## Supplied text

- Opening Delimiter -

Former sultanate in Indonesia

The Sultanate of Kutai, officially Sultanate of Kutai Kartanegara ing Martadipura, was a kingdom in the eastern part of Borneo, which originated from the Hindu Kingdom of Martapura founded in 1300 at Kutai Lama. It later transformed into an Islamic kingdom in 1575, and continued until its political and administrative authority effectively ended in 1960.

The early royal court was located at Jaitan Layar and later moved to Tepian Batu. In 1732, the capital was transferred to Jembayan, and in 1782 moved again to Tenggarong.

For reasons of stability and defense, the royal center shifted to Pemarangan, and finally to Tepian Pandan. In 1635, the Kingdom of Kutai Kartanegara defeated the Kingdom of Kutai Martapura. Following this victory, Kutai Kartanegara annexed Martapura and changed its name to the Kingdom of Kutai Kartanegara ing Martapura.

- Closing Delimiter -

## Information supplied
- Opening Delimiter -

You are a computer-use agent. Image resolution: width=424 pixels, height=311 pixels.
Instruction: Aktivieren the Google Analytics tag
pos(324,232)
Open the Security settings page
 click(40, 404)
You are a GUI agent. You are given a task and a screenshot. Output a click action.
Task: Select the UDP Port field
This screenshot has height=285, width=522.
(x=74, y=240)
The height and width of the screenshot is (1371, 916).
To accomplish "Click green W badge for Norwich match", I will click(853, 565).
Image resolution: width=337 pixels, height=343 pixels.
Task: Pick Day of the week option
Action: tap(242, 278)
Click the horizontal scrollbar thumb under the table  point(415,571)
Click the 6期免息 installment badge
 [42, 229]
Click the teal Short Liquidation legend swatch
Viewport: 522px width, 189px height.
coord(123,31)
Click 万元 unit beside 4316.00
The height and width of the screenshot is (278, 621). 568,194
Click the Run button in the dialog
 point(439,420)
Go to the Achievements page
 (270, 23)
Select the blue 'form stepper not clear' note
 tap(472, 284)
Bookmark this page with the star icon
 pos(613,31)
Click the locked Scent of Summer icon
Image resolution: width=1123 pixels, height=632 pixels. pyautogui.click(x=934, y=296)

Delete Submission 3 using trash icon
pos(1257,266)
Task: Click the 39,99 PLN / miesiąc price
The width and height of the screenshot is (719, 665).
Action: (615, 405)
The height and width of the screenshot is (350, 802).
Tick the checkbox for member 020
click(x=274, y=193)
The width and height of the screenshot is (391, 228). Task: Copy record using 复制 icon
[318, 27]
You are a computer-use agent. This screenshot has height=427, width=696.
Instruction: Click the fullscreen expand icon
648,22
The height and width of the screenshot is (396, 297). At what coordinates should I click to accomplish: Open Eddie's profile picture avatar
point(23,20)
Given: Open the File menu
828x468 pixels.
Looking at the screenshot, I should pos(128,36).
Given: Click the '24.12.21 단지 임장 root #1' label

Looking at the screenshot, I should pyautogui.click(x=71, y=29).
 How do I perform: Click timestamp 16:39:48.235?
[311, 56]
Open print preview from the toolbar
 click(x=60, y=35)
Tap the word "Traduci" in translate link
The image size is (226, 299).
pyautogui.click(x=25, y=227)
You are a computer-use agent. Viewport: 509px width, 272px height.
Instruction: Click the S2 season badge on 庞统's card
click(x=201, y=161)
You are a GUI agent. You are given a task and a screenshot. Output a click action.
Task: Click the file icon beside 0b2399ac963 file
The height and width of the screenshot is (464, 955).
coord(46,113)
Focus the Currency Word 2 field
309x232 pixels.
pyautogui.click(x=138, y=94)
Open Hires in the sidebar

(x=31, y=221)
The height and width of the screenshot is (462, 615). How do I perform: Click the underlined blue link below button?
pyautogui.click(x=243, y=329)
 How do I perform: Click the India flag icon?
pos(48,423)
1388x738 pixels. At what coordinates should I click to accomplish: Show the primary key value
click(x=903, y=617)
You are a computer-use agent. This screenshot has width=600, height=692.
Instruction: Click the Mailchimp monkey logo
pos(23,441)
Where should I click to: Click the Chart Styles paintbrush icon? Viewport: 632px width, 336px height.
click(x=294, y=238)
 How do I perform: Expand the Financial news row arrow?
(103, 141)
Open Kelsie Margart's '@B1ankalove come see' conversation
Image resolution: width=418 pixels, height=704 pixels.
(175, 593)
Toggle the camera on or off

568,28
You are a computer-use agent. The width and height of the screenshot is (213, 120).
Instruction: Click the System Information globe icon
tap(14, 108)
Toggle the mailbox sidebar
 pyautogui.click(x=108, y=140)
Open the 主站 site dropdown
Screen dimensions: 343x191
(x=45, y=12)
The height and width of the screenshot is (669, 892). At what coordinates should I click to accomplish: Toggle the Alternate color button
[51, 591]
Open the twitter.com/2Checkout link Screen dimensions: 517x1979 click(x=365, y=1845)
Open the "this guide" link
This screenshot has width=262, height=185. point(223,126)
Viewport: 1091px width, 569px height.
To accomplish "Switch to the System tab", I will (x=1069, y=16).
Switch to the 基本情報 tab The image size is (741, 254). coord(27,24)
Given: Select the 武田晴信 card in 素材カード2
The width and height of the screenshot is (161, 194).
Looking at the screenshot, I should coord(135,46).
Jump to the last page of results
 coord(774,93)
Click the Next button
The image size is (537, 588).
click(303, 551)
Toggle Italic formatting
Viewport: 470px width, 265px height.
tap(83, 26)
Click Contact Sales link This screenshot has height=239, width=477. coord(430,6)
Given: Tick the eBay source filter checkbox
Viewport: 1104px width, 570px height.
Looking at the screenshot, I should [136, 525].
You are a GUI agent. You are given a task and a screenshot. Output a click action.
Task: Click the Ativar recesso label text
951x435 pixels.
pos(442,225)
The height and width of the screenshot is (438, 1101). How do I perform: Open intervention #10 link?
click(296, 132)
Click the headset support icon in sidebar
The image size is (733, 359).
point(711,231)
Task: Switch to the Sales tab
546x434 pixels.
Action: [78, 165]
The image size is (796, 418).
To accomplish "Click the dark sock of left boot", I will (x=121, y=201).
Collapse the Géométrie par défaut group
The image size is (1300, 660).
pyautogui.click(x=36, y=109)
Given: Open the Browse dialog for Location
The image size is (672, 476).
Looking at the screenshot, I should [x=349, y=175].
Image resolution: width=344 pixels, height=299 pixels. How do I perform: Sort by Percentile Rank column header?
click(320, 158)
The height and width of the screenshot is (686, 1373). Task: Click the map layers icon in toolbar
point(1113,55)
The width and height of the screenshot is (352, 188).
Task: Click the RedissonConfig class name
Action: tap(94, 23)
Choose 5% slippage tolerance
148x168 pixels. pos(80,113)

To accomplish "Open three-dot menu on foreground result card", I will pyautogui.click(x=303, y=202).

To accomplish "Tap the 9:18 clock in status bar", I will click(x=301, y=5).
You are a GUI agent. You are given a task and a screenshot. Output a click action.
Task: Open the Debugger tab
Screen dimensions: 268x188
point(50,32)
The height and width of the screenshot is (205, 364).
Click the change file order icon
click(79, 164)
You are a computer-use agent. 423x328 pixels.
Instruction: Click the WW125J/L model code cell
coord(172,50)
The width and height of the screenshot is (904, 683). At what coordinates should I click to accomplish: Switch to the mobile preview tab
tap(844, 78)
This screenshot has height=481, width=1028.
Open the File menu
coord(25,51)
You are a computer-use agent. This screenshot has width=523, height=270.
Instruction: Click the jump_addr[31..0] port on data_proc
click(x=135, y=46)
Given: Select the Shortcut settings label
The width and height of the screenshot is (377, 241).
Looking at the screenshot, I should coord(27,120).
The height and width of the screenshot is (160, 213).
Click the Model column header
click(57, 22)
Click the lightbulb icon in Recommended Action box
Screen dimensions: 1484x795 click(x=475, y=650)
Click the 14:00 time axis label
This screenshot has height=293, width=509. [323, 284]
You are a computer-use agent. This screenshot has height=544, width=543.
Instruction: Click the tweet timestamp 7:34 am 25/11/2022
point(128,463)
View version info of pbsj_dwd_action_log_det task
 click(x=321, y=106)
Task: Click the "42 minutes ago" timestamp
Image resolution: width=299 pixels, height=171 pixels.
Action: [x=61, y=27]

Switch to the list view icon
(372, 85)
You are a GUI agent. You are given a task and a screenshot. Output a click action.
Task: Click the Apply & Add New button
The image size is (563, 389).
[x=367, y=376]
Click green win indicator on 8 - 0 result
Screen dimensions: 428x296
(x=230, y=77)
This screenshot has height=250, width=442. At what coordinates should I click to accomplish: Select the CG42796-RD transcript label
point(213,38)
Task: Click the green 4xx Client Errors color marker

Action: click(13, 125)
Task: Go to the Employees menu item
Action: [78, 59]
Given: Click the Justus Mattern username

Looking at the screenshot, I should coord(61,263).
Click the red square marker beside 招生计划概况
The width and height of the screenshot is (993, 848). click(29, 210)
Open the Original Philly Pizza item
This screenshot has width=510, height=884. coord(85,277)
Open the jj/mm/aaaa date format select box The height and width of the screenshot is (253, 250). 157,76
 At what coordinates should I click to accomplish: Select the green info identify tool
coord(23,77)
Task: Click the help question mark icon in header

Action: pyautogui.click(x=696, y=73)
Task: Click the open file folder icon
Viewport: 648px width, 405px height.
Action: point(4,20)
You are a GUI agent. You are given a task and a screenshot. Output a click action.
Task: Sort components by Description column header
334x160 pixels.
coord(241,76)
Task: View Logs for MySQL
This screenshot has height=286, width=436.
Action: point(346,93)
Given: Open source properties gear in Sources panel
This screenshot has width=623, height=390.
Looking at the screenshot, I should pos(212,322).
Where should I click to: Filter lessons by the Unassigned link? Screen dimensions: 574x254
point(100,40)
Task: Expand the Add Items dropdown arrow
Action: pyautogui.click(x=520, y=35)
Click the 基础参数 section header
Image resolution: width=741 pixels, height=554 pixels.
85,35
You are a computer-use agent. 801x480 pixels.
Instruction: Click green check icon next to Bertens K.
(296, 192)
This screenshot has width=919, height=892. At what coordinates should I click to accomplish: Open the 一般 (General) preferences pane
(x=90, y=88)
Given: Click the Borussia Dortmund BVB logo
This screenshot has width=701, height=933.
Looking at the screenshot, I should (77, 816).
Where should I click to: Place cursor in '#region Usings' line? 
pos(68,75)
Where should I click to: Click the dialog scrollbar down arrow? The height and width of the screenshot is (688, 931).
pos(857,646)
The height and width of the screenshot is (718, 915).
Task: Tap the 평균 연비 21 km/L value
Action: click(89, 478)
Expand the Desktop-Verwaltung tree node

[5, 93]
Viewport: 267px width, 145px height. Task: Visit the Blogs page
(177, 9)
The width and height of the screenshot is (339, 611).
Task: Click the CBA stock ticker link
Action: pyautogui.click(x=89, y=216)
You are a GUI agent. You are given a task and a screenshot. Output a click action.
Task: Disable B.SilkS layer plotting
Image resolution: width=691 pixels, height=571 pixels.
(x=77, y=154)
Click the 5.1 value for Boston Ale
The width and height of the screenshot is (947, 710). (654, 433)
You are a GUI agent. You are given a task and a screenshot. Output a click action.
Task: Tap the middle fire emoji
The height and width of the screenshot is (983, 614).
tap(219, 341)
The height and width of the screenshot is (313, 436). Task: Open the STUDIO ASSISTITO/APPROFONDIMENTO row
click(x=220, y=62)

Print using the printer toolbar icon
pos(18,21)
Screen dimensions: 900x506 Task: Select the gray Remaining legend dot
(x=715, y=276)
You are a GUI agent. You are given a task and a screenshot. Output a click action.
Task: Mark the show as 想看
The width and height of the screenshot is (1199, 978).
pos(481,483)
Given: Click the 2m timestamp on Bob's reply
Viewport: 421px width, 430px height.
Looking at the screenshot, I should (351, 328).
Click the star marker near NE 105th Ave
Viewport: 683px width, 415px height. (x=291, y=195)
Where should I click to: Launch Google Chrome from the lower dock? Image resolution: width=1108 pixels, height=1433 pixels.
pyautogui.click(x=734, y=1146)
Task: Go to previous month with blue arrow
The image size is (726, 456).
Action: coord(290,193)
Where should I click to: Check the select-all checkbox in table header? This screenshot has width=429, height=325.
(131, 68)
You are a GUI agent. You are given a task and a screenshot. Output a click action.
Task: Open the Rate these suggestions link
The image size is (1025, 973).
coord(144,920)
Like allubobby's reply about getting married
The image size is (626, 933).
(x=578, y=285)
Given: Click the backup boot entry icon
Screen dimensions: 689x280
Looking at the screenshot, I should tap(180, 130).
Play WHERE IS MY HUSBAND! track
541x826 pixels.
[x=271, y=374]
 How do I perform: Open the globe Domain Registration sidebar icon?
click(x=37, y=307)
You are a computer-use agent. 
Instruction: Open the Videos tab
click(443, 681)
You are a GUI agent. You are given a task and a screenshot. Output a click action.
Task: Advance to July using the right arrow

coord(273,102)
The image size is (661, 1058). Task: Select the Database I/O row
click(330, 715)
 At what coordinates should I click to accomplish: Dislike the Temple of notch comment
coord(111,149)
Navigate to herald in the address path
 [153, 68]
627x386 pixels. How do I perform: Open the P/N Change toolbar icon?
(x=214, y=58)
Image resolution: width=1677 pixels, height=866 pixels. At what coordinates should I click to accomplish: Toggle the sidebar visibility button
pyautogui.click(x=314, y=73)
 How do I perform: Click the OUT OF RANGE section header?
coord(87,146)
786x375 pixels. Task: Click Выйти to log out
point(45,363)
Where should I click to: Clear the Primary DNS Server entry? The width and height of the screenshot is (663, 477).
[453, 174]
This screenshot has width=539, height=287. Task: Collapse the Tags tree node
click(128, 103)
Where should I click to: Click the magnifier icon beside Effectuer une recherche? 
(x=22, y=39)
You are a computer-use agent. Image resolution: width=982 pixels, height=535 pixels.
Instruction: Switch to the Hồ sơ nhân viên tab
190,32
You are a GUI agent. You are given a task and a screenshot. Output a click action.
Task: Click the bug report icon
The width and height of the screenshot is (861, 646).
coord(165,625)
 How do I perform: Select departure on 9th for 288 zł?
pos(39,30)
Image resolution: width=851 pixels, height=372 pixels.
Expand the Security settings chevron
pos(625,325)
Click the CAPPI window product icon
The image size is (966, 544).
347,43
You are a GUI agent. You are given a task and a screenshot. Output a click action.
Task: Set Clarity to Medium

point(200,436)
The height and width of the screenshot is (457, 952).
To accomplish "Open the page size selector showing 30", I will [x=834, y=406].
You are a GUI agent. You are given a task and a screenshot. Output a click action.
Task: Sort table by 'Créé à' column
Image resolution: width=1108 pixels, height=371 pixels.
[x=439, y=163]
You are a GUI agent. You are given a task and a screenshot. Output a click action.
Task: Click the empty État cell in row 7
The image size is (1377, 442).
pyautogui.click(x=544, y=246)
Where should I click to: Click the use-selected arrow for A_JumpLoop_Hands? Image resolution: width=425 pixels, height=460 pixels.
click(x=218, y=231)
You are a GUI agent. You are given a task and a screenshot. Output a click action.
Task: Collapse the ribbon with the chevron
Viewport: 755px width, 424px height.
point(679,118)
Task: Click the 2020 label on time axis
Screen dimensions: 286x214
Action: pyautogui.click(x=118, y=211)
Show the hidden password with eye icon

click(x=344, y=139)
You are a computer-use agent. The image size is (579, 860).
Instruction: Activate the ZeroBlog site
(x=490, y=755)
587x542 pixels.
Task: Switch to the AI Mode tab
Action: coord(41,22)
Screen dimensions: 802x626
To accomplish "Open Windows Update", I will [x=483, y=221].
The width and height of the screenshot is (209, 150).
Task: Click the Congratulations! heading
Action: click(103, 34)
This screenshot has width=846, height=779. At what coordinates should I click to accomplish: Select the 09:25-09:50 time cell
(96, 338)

- Closing Delimiter -

## Task requirements
1. According to the Kutai passage, in what year did the capital move to Tenggarong?
2. For each statement, say whether it agrees with the Kutai passage. Answer yes or no, and quote the words from the passage that decide it.
(a) The Hindu Kingdom of Martapura was founded in 1300 at Kutai Lama.
(b) The kingdom became an Islamic kingdom in 1635.
(c) The capital was transferred to Jembayan in 1732.
3. Transcribe the part of the Kutai passage that opens with the words containing "For reasons of" and closes with "Kartanegara ing Martapura.".

## Solutions in order
1. 1782

2.
(a) Yes: "the Hindu Kingdom of Martapura founded in 1300 at Kutai Lama"
(b) No: "It later transformed into an Islamic kingdom in 1575"
(c) Yes: "In 1732, the capital was transferred to Jembayan"

3.
For reasons of stability and defense, the royal center shifted to Pemarangan, and finally to Tepian Pandan. In 1635, the Kingdom of Kutai Kartanegara defeated the Kingdom of Kutai Martapura. Following this victory, Kutai Kartanegara annexed Martapura and changed its name to the Kingdom of Kutai Kartanegara ing Martapura.